Wednesday, 30 May 2012

Slice and Insert!

One of the techniques mentioned in the new 'Quilting Modern' book recently reviewed by Hazel was 'Slice & Insert'. This is a technique I have been playing with recently so I thought I would share some of my projects with you.
I am working on a new liberated patchwork workshop sample inspired by one of my favourite Gee's Bend quilts. I decided to slice and insert a red strip into my liberated stars - I am really pleased with the effect.

 I have also used the technique on an orphan Civil War block. This was inspired by reading Rayna Gilman's latest book where she encourages us to chop up those orphan blocks. This one you may recognise as 'Birds in the air.' I know the fabrics are far from modern but bear with me as I think you might find the results interesting.
 First I sliced it diagonally and inserted a pale cream strip. Still boring, I know!
 But then I sliced again through the other two small triangles and rearranged the pieces - this is much better I think!
 Got any orphan blocks that could do with a makeover?

Sunday, 20 May 2012

A Bloggers' Quilt Festival

This weekend I have visited the Malvern Quilt Show for the first time, I enjoyed the experience, bought far too much fabric, and viewed lots of great quilts. However I could not help but notice that there was a distinct lack of modern quilts on display. Sadly, I am not allowed to share any photos with you either as the organisers have brought in strict rules about not sharing photos on the internet.

But all is not lost, if you want to see loads of great quilts Amy, of Amy's Creative Side is hosting a Bloggers' Quilt Festival. You can view the quilts here and even enter if you are quick!

Amy's Creative Side

Also, do not forget the Harrogate Quilt Show 31st August - 2nd September, its our local show and I think we should enter some modern quilts don't you?

Closing date for entries is 5th July and  you can get an entry form here.

Tuesday, 15 May 2012

Fat Quarterly

We all like magazines right?

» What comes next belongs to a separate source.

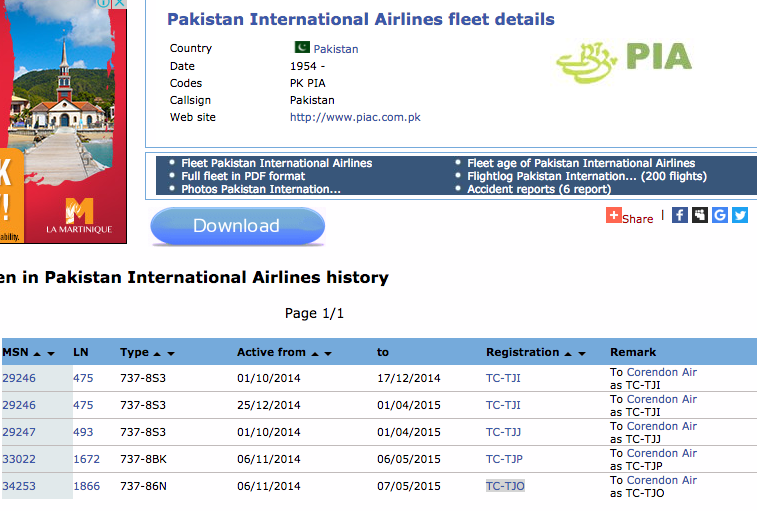Open the ad info icon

But where do you find a magazine devoted to modern quilting, packed with inspiring projects and articles? Well, in my opinion you can't go far wrong with Fat Quarterly. It's an  emagazine aimed at modern quilters and I love it! To get a flavour of the magazine visit the blog page then check out the tutorials. 

Each issue has loads of projects on a theme such as 'Scraps', 'Fussy Cutting', 'Solids' and in the current issue 'Kids'. You can buy each issue, including back issues, individually for $8 or you can subscribe to 4 issues at a time for $28. In the current issue there are 17  quilt and sewing projects in a modern style plus several articles  a showcase of current fabrics, and a book review. The magazine can be viewed in a Flipbook format enabling pages to be turned on the screen and a one click zoom means you can see the text and pictures up close. You can also download the PDF version. Pages can be printed and the description of each issue on the site has sample pages to view before you buy.
2 of the 3 contents pages for issue 9

I was so impressed I decided to subscribe and within a few seconds of paying by Paypal I had automatically been logged in and had an email with my login details for future reference. Each issue also comes with a substantial list of discount vouchers for online fabrics stores ranging from 10 to 20% off purchases. Visit Trudi, The Prolific Quilter to see how she's making the most of her vouchers!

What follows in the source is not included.